Hari ini, ia tak punya kegiatan. Phyrius juga sedang malas berlatih dengan prajurit lain. Ia butuh liburan. Kesempatan seperti ini memang tak boleh disia-siakan! 

Bagaimana kalau menemani Aria latihan dansa lagi? Ide itu muncul di kepalanya tiba-tiba. Namun sedetik kemudian, ia mendengkus. Kakaknya pulang semalam--setidaknya, itu yang ia dengar dari ramai-ramai malam tadi.

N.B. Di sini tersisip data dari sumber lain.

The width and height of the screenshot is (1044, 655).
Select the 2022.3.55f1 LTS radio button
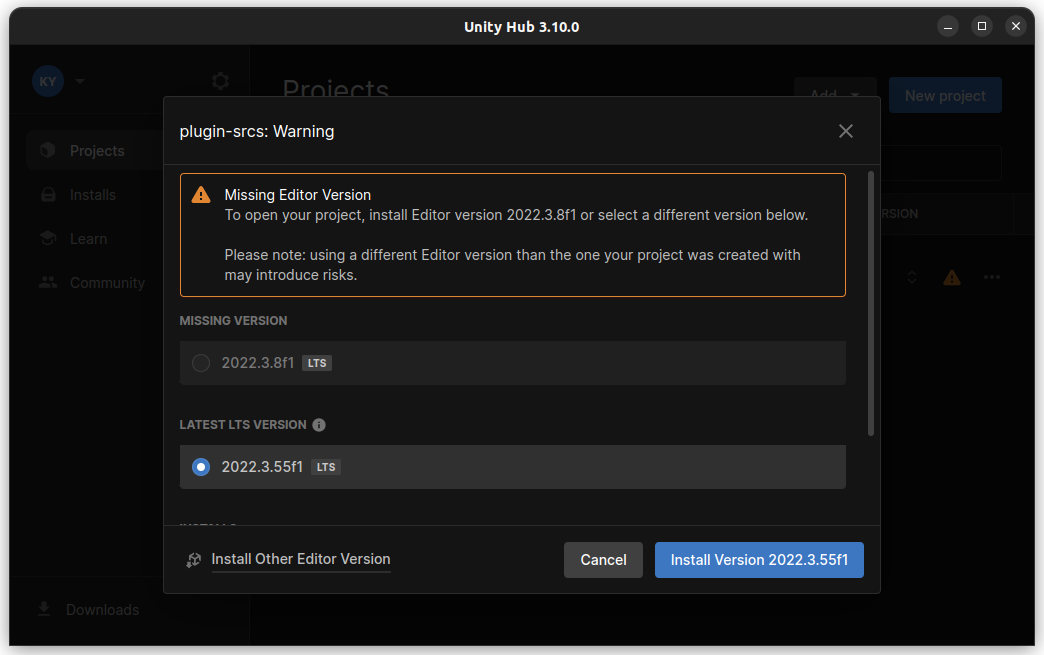(x=201, y=467)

Dan, Phyrius yakin, Aria pasti akan lebih memilih untuk berlatih dengan Xavier. Atau mungkin, saat ini, Aria sudah berada di kamar Xavier diam-diam? Atau justru, kakaknya yang mengendap menuju kamar Aria? 

Sepertinya, kemungkinan kedua. Mengingat, kakaknya agak sinting dan sangat gila kalau sudah menyangkut Aria. Semoga, Aria baik-baik saja. Gadis itu bahkan belum berusia delapan belas tahun! Tunggu! Jika di kamar berdua, apa yang Xavier lakukan? Apa jangan-jangan...

Phyrius berdecak sambil mengacak rambutnya sendiri. Menjadi orang ketiga di dalam hubungan itu memang menyebalkan! Ia merasa selalu tertinggal.

Sebuah ketukan di pintu kamarnya membuat Phyrius mau tak mau mengangkat alis. Dengan sedikit malas, ia beranjak dari kasur. "Siapa?" teriaknya.

"Aku!" Kata itu terdengar begitu lantang.

Tetapi, bukan kelantangannya yang membuat Phyrius membelalak. Orang yang bersuara di depannya.

"Xavi?" ucap Phyrius membuka pintu. 

Tidak! Tidak salah lagi! Di depan matanya, tampak Xavier yang tersenyum miring. Ia sudah rapi dengan setelan lengkap khas kerajaan. Kontas dengan Phyrius yang hanya memakai tunik tidur.

Tanpa dipersilahkan, Xavier mendorong Phyrius untuk masuk ke kamarnya. "Kupikir, tinggal di kamp mengubah kebiasaan bangun siangmu," sindir si kakak.

Phyrius mengangkat alis. "Aku di sini sedang liburan, bukan bertugas." Lelaki itu kembali melempar tubuhnya ke atas tempat tidur. "Lagipula, biar bagaimanapun, aku ini tetap seorang pangeran."

"Tetapi, seorang pangeran tetap harus bangun pagi, Phyrius." Xavier berdecak kesal. Ia mendorong adiknya. "Cepat bersihkan dirimu dan bersiap! Yang Mulia Zenith memanggil."

Phyrius langsung menengok kesal. Ia sudah yakin, tak mungkin kakaknya datang tanpa sebuah amanat dari sang ratu.

"Kamu benar-benar seperti boneka ratu sekarang," sindir Phyrius.

Xavier menarik napas panjang-panjang. Bolehkah ia menyetujui kalimat itu dari dalam hatinya? Ia sudah merasakan hal itu dari lama. Hanya saja, ia tak ingin pikiran negatif menjadi beban di kepalanya.

"Ya, ya, ya, terserah!" Xavier mengibaskan tangannya. "Aku hanya ingin berkata bahwa ayah dan ibu juga datang dalam pertemuan ini. Ya, sebenarnya, ini lebih bisa disebut sebagai sarapan pagi bersama, sih!"

Phyrius membelalak. "Kenapa tidak bilang bahwa ayah dan ibu akan datang?" Ia berteriak  sambil bangun dari tempat tidurnya. lidahnya berdecak pelan sambil pergi ke kamar mandi.

Dua atau tiga tahun lalu--setelah Phyrius resmi dikirim dalam berbagai misi--Lucius dan Sera meminta untuk kembali tinggal di rumah mereka di Methia. Kadang, Lucius dan Sera suka berkunjung jika ada keadaan darurat. Tetapi, kebanyakan, mereka berada di Methia. Sepertinya, pasangan itu lebih suka di sana dan menghabiksan masa tua mereka.

Phyrius sudah keluar beberapa belas menit kemudian. Handuk masih melilit pinggangnya.

"Apa yang kamu lakukan? HEH!" teriak Xavier buru-buru.